* [What the task asks] Turn the records, starting at the line containing "Collapse the setup state section" and ending at the end of the records, into a two-column CSV with the headers text and answer. Give one row per record, putting each record's text and its answer in a single quoted field with line breaks replaced by spaces, and leave out the pictures.

══ Source records

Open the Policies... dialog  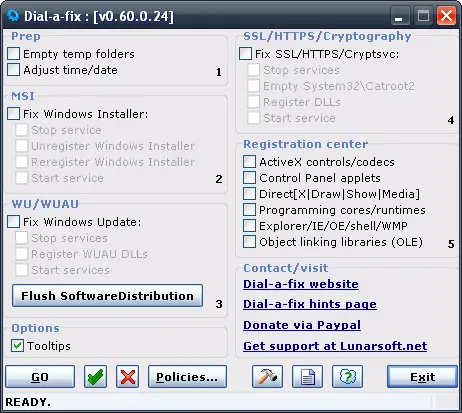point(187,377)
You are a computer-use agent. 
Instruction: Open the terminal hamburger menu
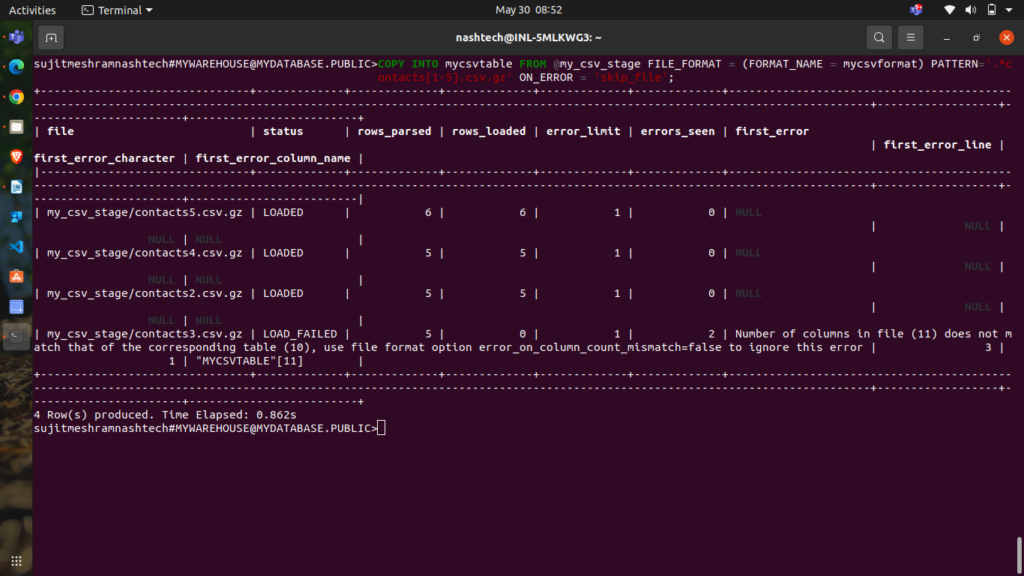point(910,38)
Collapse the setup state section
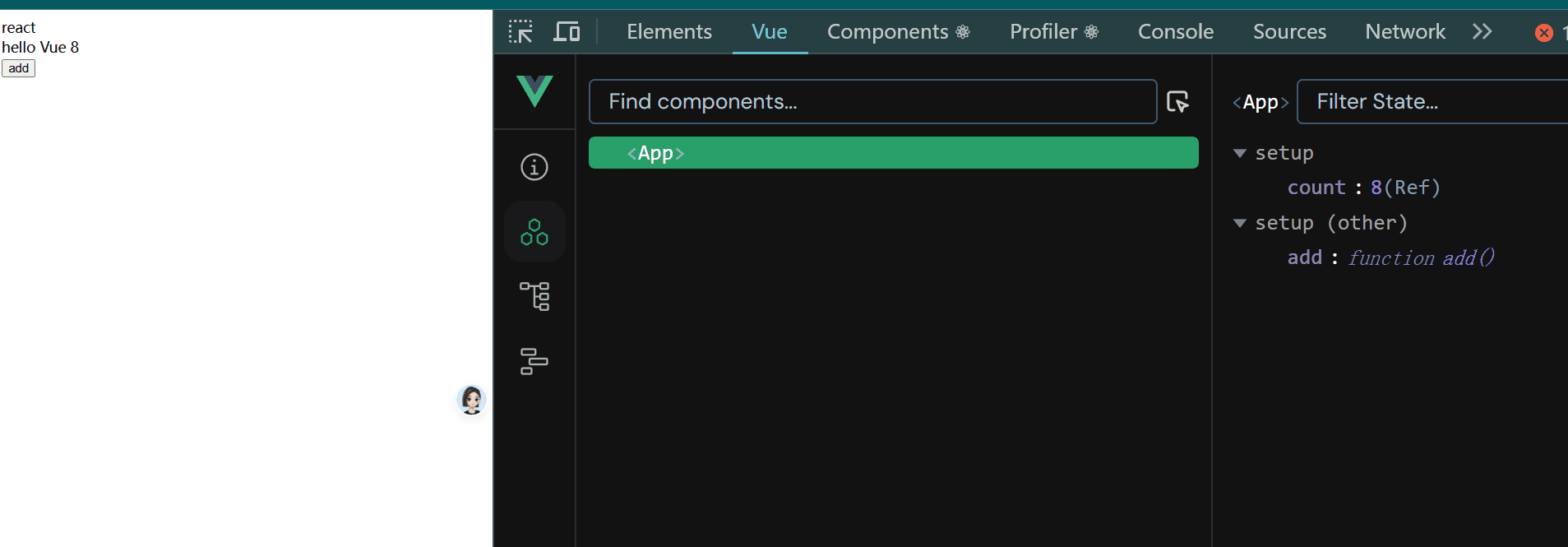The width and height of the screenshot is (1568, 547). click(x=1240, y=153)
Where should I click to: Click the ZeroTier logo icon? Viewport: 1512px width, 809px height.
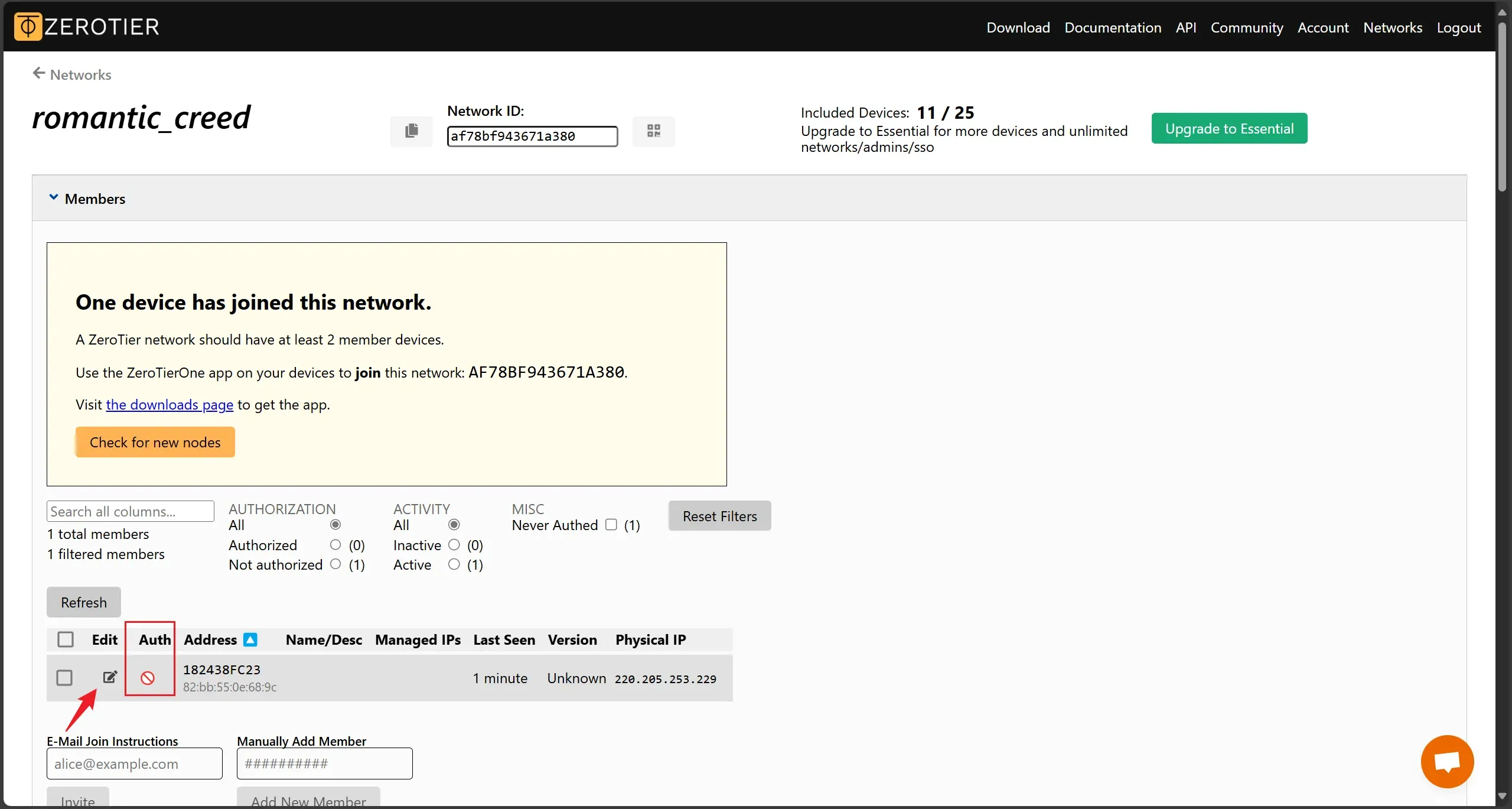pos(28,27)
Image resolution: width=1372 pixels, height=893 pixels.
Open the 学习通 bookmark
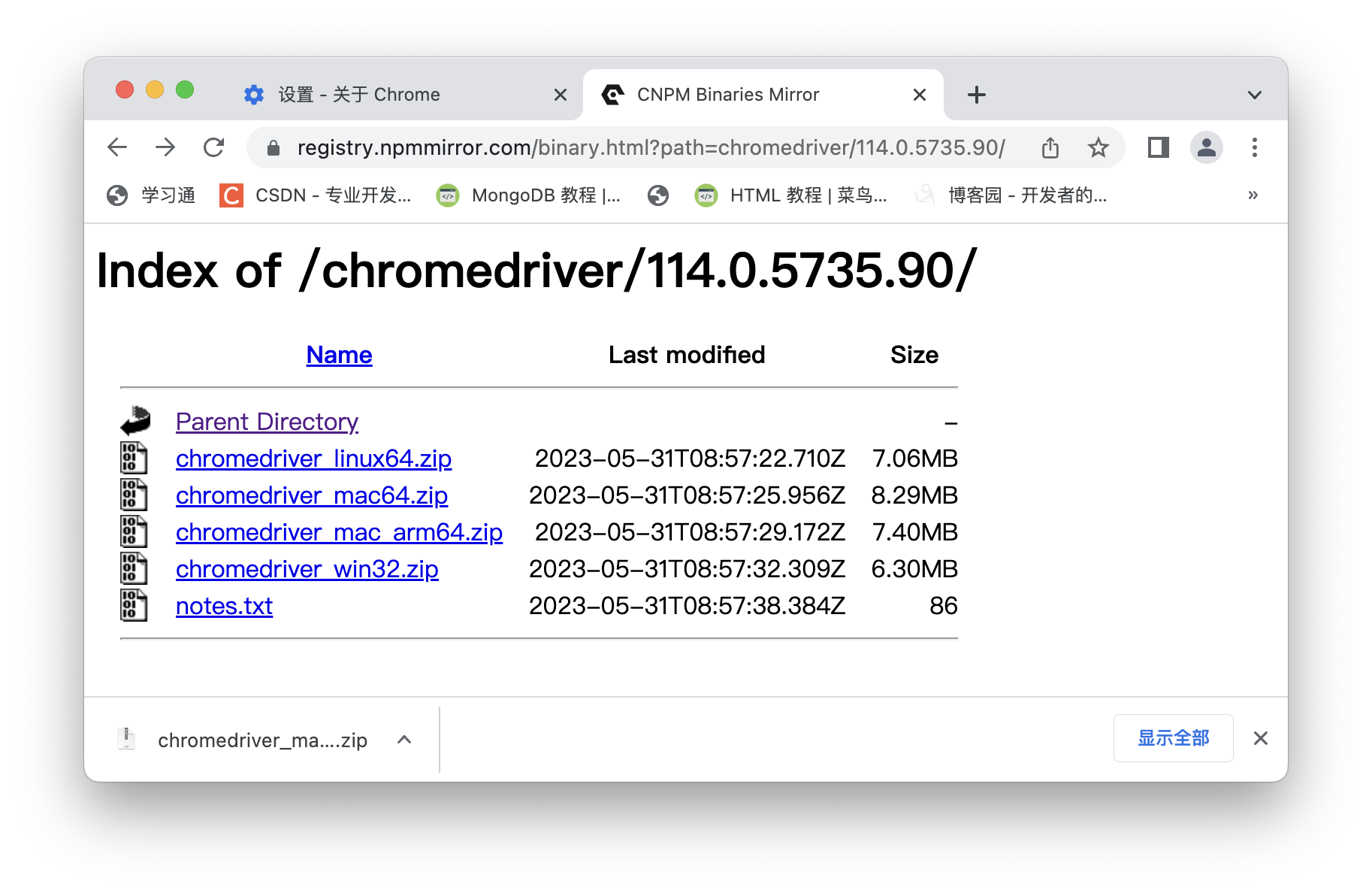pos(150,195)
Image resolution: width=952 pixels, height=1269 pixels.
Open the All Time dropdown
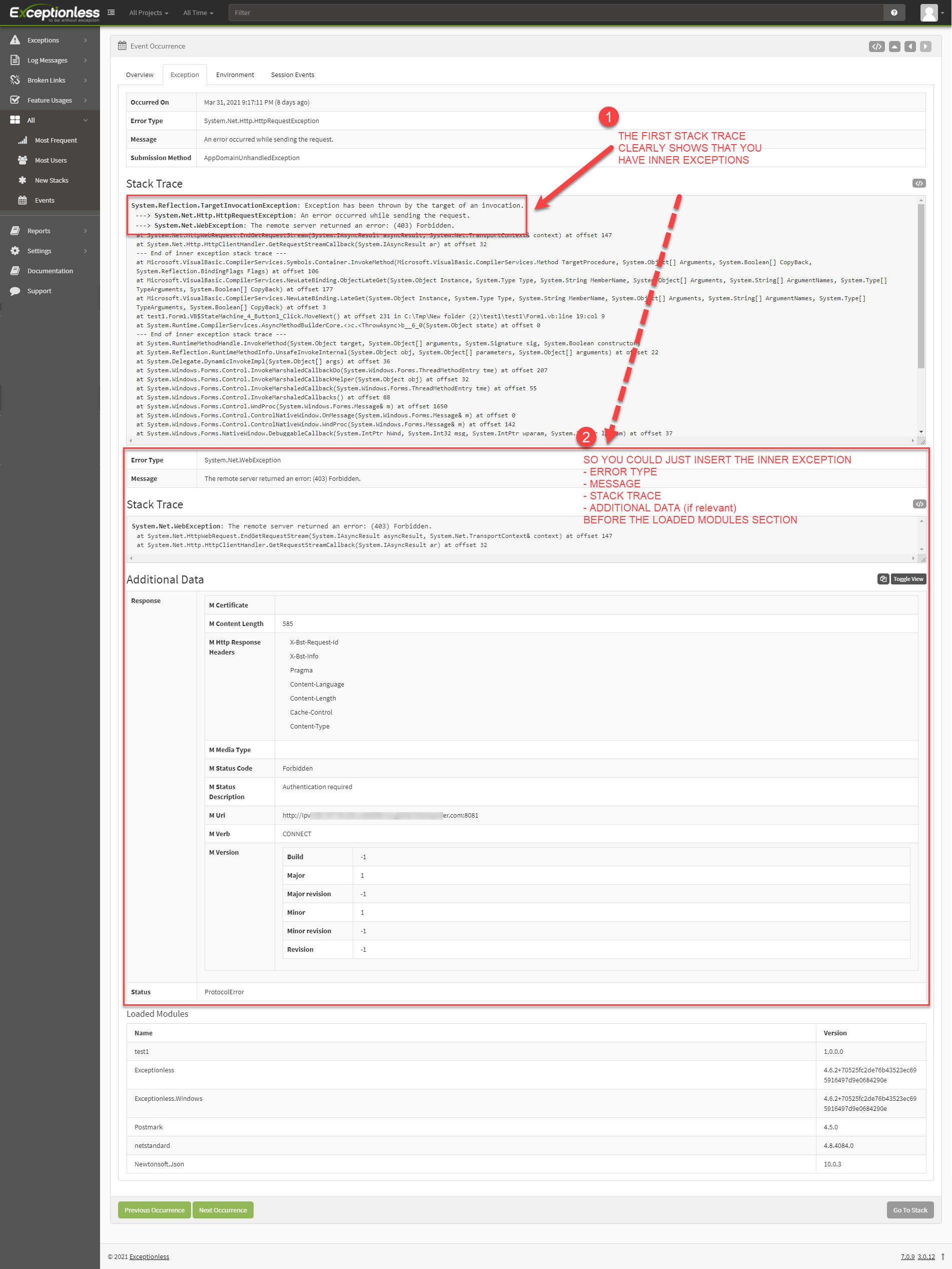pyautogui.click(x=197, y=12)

════

* [Solution to the problem]
text,answer
"Collapse the setup state section","The width and height of the screenshot is (1568, 547). click(x=1240, y=153)"
"Where should I click to: Click the ZeroTier logo icon? Viewport: 1512px width, 809px height.","pos(28,27)"
"Image resolution: width=1372 pixels, height=893 pixels. Open the 学习通 bookmark","pos(150,195)"
"Image resolution: width=952 pixels, height=1269 pixels. Open the All Time dropdown","pyautogui.click(x=197, y=12)"